> **INPUT RECORDS**:
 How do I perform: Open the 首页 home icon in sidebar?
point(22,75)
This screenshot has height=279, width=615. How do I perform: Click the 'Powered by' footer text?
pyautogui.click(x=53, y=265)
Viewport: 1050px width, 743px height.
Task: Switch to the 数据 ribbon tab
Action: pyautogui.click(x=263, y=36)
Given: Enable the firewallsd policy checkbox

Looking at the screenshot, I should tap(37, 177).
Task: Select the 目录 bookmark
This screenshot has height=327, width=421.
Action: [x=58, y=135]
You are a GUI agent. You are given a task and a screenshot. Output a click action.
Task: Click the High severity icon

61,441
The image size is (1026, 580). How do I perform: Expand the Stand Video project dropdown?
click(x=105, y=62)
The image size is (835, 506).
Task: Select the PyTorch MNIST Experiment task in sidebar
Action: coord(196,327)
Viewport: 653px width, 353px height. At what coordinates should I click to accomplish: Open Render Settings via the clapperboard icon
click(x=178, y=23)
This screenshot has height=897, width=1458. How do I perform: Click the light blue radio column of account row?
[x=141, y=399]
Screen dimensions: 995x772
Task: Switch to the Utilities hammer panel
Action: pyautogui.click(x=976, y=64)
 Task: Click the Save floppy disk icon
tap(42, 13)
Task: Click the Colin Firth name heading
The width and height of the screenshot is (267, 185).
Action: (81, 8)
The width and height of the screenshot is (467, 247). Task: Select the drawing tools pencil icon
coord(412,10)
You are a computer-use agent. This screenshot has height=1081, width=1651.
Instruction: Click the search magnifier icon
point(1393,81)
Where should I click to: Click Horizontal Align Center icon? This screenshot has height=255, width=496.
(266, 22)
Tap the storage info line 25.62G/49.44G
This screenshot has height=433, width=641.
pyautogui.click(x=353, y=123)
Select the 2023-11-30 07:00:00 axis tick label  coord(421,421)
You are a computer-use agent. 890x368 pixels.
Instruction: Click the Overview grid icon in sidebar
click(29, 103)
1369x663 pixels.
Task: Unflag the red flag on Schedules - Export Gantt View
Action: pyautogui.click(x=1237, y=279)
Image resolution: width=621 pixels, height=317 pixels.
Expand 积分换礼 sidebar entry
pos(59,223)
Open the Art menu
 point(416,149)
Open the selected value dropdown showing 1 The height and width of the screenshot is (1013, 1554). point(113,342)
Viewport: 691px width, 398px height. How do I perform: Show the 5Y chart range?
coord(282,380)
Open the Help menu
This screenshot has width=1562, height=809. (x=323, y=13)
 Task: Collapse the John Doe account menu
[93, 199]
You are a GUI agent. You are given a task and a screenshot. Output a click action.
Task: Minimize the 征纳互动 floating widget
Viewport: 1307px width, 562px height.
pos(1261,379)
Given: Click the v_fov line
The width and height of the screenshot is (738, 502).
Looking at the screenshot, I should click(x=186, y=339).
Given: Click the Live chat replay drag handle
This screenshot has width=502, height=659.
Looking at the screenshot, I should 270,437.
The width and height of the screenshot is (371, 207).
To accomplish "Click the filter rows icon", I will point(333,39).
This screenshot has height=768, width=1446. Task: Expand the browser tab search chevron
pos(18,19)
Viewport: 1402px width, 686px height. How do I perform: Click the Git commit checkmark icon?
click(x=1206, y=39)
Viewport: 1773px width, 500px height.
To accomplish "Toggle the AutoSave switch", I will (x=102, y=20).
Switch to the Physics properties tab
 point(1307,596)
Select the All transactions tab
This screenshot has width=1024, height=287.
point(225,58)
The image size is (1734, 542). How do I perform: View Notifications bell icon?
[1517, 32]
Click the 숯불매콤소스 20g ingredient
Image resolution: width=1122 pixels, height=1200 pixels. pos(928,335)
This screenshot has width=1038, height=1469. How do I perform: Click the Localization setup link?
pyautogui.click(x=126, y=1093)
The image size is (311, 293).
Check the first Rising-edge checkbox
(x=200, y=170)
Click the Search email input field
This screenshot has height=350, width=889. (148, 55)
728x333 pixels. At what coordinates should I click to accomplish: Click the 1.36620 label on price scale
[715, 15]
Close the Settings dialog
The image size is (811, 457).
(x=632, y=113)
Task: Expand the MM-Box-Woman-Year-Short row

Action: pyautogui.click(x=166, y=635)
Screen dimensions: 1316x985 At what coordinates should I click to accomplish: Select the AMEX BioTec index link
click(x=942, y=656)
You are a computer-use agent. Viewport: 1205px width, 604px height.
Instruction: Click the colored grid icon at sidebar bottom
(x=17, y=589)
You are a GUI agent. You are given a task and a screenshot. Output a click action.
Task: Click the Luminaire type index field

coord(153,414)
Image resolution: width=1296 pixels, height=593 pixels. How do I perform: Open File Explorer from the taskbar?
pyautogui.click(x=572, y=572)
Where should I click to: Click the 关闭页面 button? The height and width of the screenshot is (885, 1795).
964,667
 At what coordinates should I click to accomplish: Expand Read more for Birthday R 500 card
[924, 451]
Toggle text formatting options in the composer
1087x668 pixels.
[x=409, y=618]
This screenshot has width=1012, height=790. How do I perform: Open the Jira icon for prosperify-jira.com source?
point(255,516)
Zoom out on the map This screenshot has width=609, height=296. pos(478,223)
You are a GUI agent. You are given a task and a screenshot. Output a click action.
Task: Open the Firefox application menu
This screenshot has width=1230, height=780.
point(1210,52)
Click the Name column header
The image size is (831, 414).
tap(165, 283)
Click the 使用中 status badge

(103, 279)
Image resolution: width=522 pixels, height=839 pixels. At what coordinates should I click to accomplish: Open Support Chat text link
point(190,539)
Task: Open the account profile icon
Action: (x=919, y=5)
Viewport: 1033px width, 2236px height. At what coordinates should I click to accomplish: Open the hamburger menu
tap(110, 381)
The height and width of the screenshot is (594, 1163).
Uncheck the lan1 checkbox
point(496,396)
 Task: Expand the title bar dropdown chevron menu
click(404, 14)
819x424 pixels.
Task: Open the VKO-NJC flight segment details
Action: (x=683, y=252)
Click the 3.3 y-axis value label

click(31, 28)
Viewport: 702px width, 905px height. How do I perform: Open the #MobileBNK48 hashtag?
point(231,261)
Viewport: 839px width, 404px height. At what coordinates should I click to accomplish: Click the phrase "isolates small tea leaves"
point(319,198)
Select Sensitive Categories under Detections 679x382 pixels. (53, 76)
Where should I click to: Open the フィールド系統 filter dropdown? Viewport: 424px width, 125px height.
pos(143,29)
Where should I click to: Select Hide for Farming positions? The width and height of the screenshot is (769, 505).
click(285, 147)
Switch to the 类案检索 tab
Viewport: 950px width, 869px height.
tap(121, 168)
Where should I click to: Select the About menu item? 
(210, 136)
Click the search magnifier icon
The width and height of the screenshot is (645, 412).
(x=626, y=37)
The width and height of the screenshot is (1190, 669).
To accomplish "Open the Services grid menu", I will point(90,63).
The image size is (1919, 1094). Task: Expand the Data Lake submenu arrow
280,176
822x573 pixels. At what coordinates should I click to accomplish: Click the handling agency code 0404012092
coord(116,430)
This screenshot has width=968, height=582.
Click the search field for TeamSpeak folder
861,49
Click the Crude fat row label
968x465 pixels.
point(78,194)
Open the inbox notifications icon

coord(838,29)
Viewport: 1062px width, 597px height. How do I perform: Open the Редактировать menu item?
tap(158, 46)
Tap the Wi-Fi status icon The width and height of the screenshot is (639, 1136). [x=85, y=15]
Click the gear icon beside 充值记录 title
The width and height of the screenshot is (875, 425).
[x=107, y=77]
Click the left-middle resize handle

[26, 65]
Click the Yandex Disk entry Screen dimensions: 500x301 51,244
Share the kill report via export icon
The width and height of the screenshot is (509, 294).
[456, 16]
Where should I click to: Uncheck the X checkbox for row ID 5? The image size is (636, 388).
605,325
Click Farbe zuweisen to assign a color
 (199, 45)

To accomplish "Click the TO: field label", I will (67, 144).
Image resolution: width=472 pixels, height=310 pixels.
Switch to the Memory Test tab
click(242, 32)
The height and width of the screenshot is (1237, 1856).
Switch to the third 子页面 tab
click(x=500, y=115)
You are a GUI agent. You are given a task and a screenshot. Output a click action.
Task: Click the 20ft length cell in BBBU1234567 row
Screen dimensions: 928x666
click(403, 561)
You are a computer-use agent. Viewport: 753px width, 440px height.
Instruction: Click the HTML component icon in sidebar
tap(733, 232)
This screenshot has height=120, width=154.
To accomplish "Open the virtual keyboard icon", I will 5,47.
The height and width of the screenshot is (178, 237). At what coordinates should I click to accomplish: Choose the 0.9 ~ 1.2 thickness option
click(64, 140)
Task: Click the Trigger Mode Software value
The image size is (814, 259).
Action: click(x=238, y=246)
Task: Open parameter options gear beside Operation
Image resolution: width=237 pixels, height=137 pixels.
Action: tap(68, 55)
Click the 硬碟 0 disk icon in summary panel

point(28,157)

> **WHAT THE TASK ASKS**: Rewrite the stretch from the start of the records through the line containing "Action: [x=58, y=135]", changing "checkbox" to "toggle" and leaving all else unchanged.

> **RESULT OF THE TASK**:
 How do I perform: Open the 首页 home icon in sidebar?
point(22,75)
This screenshot has height=279, width=615. How do I perform: Click the 'Powered by' footer text?
pyautogui.click(x=53, y=265)
Viewport: 1050px width, 743px height.
Task: Switch to the 数据 ribbon tab
Action: pyautogui.click(x=263, y=36)
Given: Enable the firewallsd policy toggle

Looking at the screenshot, I should tap(37, 177).
Task: Select the 目录 bookmark
This screenshot has height=327, width=421.
Action: [x=58, y=135]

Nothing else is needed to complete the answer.